The connected car trend has been dominating the tech spheres lately, and this year’s SXSW was no exception. And while it had its anticipated place among most of the SXSW fanfare, Dr. Chandra Bhat, Director of Transportation Research at UT Austin, brought the connected car to light in a very different way.
During his sessions talk “Driverless Cars: Implications for Travel Behavior” Bhat posed the question: what will the connected car look like further down the road? As the title of his talk says, Bhat believes that humans are on the brink of evolving the connected car into the driverless vehicle.
To start, he posed that there are effectively 5 different levels of the connected car:
- Level 0: No automation whatsoever.
- Level 1: Function-specific automation like cruise control.
- Level 2: Combined function automation like adaptive cruise control with lane centering.
- Level 3: Limited self-driving automation.
- Level 4: Full, self-driving automation.
But wait, doesn’t Google already have self-driving automated vehicles? Indeed they do. However, all that proves is that the technology already exists.
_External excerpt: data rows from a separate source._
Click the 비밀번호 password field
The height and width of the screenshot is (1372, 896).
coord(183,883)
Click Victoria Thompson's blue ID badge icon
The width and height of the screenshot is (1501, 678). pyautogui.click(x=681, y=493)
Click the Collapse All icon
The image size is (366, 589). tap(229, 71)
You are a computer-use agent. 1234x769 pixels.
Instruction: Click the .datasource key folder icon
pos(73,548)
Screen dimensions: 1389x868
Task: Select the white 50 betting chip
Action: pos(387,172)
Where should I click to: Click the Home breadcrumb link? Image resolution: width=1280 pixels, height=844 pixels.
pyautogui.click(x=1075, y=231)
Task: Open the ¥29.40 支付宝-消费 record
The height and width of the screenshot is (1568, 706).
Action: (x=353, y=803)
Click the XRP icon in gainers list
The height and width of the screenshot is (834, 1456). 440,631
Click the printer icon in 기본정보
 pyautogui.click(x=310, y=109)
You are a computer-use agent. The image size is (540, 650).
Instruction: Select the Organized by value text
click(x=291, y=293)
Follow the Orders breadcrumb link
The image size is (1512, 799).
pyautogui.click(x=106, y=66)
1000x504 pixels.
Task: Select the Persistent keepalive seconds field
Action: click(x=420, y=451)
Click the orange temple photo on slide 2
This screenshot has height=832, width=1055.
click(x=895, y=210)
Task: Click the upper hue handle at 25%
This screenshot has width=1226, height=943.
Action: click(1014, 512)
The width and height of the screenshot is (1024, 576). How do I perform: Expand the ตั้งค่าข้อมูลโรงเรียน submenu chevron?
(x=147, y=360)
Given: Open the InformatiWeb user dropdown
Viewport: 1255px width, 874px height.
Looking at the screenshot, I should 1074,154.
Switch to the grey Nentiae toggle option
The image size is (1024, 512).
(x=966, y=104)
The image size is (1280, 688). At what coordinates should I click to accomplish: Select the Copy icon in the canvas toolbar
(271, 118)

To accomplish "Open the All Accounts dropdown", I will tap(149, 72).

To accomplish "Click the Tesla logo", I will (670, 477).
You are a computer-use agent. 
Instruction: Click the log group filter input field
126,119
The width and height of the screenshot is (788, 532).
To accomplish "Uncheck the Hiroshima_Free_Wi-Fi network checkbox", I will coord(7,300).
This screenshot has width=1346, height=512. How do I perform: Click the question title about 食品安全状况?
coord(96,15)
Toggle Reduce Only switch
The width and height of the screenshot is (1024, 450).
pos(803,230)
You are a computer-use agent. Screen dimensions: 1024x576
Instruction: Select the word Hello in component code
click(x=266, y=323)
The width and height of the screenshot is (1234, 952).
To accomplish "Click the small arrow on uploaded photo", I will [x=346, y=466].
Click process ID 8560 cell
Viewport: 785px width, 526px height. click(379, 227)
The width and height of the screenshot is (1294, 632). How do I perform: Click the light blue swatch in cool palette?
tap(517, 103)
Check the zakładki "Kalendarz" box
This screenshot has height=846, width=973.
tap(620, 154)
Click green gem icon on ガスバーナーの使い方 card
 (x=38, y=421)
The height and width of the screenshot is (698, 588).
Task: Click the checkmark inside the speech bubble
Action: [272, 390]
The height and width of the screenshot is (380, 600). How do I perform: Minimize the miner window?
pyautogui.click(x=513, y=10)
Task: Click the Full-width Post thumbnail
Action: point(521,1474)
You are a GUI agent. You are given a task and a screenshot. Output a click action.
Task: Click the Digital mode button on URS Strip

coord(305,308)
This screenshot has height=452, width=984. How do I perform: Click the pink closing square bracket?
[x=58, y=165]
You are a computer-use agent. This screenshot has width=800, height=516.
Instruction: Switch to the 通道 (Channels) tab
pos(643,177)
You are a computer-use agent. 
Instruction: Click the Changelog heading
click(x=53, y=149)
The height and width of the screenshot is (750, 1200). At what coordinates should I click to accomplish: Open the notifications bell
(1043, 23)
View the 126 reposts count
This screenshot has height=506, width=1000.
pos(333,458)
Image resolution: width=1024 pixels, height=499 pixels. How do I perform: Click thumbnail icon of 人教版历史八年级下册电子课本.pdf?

“I don’t know if it’s a question of if, but rather a question of when,” says Bhat.
That is, to Bhat it’s inevitable that humans will build commercialized, driverless vehicles. So, why not jump in with both feet and go for it right away then?
The issue here is that humans would simultaneously have to undergo a monumental paradigm shift with regard to our social travel behavior. He thinks that at present day humans aren’t socially ready for driverless vehicles.
“One of the issues with people accepting the technology is the trust part,” says Bhat.
The overall question of his dissertation shifted then: how do we combine our current physical infrastructure with technology?
“We are currently trying to build our way out of traffic,” says Bhat. “Driverless vehicles have the capacity to leverage technology for an increased flow minus the need to expand capacity.”
To illustrate this point: humans look at a 5 lane highway jam packed during rush hour and pin the problem on the highway. Instead of adapting the technology to make more efficient uses of the 5 lane highway, we instead plan to expand it by 5 more lanes.
Driverless cars would have optimized route choices, the ability to maintain static speeds with virtually no distance between other cars, and they would allow people to live and work in more remote locations. Additionally, it would open up automotive capabilities to those who can’t physically drive, like the elderly or impaired.
However, as Bhat points out, this fantasy world assumes that every single person is using a driverless vehicle. It begs an interesting, last question: How do we handle the situation where there is a mix of both piloted and driverless vehicles?
For Bhat, the answer isn’t there; there remains a high level of uncertainty. But uncertainty is almost an answer because it implies that there is a need for more planning.
It’s true, we may never see 100 percent adoption of the driverless vehicle, but one thing remains certain: the driverless vehicle is already among us.